A few preliminary observations:
  1. Unlike the Presiding Bishop, the Executive Council is canonically charged with the responsibility of presenting a budget to the General Convention. As the council is composed almost entirely of lay volunteers and clerics with other (frequently full-time) ministries, it is heavily dependent on the staff for budget development.
  2. The Executive Council is, among other things, the board of directors for the New York corporation that is the church. As such, it has legal rights when it queries staff.

Now some recent history:
As part of the "Blue Book," as required by canon, Executive Council published a proposed budget. Were it not tragic, it would stand as a comic document. Its income assumptions are laughable, its expenditures exceeded income, and whole sections are missing. If an employee of mine produced something this bad, that employee would be unemployed.

With some embarrassment, Council produced and published a revised budget. I think the best we can say is it was not quite as bad. It at least appears to balance.
Subsequent to those two budgets, the Presiding Bishop offered her own. She did not inform Executive Council or, it appears President Anderson that she was working on this document, or that it was about to be  published. This budget uses what Congress calls the, "block grant" process. That is, rather than a lot of detailed line items, it just funds concepts. After General Convention adjourns, someone, someone on staff, presumably get to decide what is in the block.


All three budgets are malformed. One interesting example they share is the de-funding of the General Ordination Exams. By canon, General Convention elects a board that creates the "General Ordination Exam." This is not something optional.
Some in the church think this process and its board are not needed. Eliminating the board and exam requires a change in the canons. Instead, all three budgets simply ignore the canons and set the budget for the board at zero.

What we have here is legislation by budget. None of the players here, Presiding Bishop, Executive Council, 815 staff, has the authority to eliminate either the Board, or the exams. But if they fund the board at zero, then they have effectively done exactly that. This is not the stuff of moral decision-making.

The Presiding Bishop is, de jure, the chair of the Executive Council. Why did she not argue for her ideas in that forum? If she lacked data, where was staff? In any case, she has produced her own budget. It is, for all practical purposes, a minority report from of all people, the chair!

The Presiding Bishop's budget clearly used staff resources. Where were those resources when Council was doing the first one?

Here is what my "reverse engineering" suggests to me. The PB and her staff leader, the "Chief Operations Officer" she appointed, Bp. Sauls, did not set out to work within Council. They set out to do their own thing. This is consistent with Bp. Sauls' memo to staff telling them that they were called to lead the church. The budgets show us a process hijacked and ignored -- someone wants to take over the control of the church.
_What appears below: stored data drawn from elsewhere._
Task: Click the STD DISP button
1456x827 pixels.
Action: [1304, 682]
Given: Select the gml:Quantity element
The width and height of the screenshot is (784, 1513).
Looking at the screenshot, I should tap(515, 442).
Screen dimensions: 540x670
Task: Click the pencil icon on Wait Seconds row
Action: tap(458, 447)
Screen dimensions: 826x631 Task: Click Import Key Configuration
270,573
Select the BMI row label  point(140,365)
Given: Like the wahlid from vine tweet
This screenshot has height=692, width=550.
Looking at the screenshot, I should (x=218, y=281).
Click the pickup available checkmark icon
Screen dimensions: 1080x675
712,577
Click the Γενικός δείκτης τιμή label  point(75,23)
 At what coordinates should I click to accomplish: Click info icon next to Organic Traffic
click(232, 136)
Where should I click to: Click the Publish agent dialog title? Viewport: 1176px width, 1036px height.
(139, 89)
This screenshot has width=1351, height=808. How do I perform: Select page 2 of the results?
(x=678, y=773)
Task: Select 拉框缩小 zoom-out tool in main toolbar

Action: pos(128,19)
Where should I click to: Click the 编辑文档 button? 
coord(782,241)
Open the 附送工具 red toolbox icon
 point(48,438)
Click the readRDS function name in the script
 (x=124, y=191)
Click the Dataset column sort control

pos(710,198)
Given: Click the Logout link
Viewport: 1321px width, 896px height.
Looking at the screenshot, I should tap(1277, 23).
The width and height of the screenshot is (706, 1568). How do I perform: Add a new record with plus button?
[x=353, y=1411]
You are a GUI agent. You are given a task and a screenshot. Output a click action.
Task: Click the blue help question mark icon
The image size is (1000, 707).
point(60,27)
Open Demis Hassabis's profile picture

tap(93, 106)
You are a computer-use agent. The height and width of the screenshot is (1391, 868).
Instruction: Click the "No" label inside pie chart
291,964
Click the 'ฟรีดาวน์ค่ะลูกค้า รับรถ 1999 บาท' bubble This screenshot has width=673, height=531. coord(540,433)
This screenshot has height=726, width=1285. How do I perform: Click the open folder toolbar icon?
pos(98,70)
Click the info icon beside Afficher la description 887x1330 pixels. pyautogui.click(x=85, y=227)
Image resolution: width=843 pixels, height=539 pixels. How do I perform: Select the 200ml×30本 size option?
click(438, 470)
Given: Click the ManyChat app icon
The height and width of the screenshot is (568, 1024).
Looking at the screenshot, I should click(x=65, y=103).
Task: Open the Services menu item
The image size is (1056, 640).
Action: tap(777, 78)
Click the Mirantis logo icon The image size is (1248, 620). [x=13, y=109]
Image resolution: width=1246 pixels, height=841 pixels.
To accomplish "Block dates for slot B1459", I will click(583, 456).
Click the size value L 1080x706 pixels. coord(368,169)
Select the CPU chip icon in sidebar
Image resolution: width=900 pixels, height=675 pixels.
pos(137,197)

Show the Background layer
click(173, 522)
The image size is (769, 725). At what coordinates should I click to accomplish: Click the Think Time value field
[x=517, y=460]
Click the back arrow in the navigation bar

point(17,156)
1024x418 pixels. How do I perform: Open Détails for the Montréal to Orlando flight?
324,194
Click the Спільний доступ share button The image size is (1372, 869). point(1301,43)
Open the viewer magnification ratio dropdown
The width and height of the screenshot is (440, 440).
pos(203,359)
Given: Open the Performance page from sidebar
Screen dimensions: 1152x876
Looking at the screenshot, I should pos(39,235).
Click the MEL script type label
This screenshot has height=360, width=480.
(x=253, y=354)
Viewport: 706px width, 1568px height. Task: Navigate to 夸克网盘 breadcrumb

Which explains why there is a lot of rancor as General Convention comes together. And it explains why no one knows, now at the moment we really need to know, what the budget has in it, or will have in it.

It is time for General Convention, and especially the House of Deputies, to assert itself. Most immediately, GC needs to be sure that the new budget does not fund the office of Chief Operations Officer. Staff needs to know who it works for, and the GC is the answer to the question.